There's also a class of production system, the ones with real scale requirements, complex integrations, security surface areas that need proper review, and maintenance teams who need to understand every part of the codebase, where AI-assisted development gets you to a prototype efficiently and then you need experienced engineers to take it further. Mittal Technologies is the kind of team you bring in when the system has grown past what AI-assisted solo development can carry cleanly. The handoff from prototype to production-grade software is a real transition and having people who've made that transition across many different systems is the difference between a codebase you can maintain and one that becomes technical debt.

AI coding tools have made me faster at the things I was already good at. They haven't changed what I need to know, what I need to review, or what requires genuine engineering judgment. That's both a limitation and, honestly, the right way for this technology to work.

FAQs

Which AI coding tool is actually the best for professional development?
Cursor has become my primary editor integration, the context-aware generation within the editor is more useful for day-to-day work than context-switching to a separate chat interface. Claude is my go-to for architecture discussions and longer code generation tasks where I want to think through the approach before implementation. The right combination depends on your workflow.
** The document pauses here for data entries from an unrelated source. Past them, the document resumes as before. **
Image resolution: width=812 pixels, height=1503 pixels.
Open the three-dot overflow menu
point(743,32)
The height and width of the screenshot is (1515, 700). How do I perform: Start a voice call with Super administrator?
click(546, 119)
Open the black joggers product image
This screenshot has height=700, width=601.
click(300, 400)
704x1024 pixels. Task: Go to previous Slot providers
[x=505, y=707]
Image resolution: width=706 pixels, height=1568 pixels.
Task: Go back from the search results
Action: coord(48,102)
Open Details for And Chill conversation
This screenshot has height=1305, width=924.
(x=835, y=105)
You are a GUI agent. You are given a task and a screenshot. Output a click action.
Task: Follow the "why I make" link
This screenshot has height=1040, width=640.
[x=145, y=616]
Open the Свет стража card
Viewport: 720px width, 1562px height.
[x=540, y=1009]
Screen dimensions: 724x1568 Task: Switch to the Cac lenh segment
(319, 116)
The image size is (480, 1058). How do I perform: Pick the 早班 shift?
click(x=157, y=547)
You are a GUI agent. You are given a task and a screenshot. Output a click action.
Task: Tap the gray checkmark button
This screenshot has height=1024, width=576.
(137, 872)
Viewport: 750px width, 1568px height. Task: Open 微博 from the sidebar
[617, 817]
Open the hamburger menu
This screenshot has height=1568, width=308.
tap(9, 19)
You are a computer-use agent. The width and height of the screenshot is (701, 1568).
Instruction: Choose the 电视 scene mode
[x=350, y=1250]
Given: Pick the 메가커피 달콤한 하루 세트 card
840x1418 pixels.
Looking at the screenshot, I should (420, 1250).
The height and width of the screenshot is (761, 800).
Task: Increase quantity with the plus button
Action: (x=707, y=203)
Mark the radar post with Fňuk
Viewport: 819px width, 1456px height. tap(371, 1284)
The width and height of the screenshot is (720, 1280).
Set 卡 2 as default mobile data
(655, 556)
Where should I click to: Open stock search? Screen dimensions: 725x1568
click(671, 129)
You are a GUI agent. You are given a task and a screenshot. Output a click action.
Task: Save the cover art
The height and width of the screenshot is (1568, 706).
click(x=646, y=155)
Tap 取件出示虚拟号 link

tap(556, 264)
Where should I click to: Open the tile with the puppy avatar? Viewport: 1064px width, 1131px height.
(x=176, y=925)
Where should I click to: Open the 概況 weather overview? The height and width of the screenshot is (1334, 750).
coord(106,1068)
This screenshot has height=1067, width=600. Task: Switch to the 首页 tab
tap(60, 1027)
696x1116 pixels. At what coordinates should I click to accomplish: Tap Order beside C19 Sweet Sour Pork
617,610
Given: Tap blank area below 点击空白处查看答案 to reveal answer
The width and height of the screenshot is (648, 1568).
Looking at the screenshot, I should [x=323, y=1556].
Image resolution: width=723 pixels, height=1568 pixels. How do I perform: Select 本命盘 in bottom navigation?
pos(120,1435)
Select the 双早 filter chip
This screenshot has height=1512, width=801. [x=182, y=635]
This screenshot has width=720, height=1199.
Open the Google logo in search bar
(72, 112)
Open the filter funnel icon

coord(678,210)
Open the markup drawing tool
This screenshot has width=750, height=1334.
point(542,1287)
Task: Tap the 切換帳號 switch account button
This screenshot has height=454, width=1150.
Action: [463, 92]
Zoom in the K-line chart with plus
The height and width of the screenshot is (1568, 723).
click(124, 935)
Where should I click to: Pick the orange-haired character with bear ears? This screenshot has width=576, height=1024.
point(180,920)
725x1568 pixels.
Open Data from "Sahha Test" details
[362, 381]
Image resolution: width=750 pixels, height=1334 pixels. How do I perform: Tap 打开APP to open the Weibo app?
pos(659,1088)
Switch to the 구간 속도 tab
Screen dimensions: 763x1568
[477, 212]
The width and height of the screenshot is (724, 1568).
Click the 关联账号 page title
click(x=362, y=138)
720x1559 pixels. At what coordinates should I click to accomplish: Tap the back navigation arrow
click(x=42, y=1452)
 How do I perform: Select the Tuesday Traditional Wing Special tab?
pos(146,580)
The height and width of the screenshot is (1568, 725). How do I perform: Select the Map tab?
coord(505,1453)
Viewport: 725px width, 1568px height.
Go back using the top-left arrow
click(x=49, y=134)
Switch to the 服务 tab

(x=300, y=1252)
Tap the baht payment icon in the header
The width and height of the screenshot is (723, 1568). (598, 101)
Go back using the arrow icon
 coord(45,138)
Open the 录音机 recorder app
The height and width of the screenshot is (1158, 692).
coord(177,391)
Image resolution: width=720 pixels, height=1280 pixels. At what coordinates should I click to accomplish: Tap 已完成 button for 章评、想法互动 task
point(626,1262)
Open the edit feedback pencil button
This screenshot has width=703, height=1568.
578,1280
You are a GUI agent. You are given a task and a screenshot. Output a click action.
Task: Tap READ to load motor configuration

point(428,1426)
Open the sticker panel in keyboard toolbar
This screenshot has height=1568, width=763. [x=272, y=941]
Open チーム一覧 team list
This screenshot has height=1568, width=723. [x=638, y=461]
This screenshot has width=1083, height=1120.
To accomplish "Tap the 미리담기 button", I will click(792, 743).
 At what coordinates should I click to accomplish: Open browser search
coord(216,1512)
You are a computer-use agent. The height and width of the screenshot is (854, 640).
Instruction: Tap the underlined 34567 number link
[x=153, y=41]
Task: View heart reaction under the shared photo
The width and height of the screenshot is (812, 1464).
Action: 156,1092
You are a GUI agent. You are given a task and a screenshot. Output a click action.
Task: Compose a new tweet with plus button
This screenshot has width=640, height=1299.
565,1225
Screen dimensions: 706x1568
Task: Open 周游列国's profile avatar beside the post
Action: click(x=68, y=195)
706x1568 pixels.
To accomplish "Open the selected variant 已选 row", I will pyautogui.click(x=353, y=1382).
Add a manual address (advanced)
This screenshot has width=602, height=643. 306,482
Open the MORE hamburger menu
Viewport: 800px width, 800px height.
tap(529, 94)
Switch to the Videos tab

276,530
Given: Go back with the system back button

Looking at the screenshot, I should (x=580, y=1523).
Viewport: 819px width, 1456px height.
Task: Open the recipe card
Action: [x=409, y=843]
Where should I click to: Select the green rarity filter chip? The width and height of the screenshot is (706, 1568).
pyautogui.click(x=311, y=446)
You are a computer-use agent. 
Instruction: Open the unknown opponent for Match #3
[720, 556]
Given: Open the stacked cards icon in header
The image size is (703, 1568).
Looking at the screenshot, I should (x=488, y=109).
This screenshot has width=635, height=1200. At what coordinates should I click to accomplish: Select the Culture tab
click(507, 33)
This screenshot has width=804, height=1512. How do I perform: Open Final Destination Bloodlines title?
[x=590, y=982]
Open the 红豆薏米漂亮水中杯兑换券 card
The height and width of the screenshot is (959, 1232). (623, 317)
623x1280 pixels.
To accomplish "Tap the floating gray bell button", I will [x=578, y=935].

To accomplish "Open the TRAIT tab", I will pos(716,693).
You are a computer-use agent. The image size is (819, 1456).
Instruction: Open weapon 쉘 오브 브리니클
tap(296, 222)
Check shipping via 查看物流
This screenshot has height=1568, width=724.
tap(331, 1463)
Does AI-generated code need to be reviewed differently than human-written code?
Yes, with an important qualifier. AI-generated code should be reviewed at least as carefully as code from a junior developer, not because it's worse on average, but because the failure modes are different. AI code tends to be syntactically clean and structurally sensible while sometimes missing subtle security, performance, or logical issues that require domain knowledge to catch. Treat it as a first draft that needs a thorough review, not as production-ready output.

Does using AI tools make you a worse developer over time?
This is the question I think about the most. My current view: if you use AI to avoid understanding what the code does, yes, potentially. If you use it to move faster through things you already understand, and you still do the review, design, and debugging work yourself. No, you probably get better because you're exposed to more patterns and spend more time on the hard parts.

How should I log time spent with AI tools for client billing?
Bill for your expertise and judgment, not for keystrokes. If AI tools reduce your implementation time but the design, review, and quality assurance is still yours, the value you're delivering hasn't changed. Many developers are having this conversation with clients explicitly and finding that honesty about AI use is better received than they expected.

Are AI coding tools reliable for security-critical code?
Unreliable enough to require thorough review. In my experiment, the AI produced two security issues in authentication code that would have shipped if I hadn't caught them on review. Both were subtle. Neither was obvious from reading the code quickly. Security-critical code should always be reviewed by someone with security knowledge, regardless of how it was generated.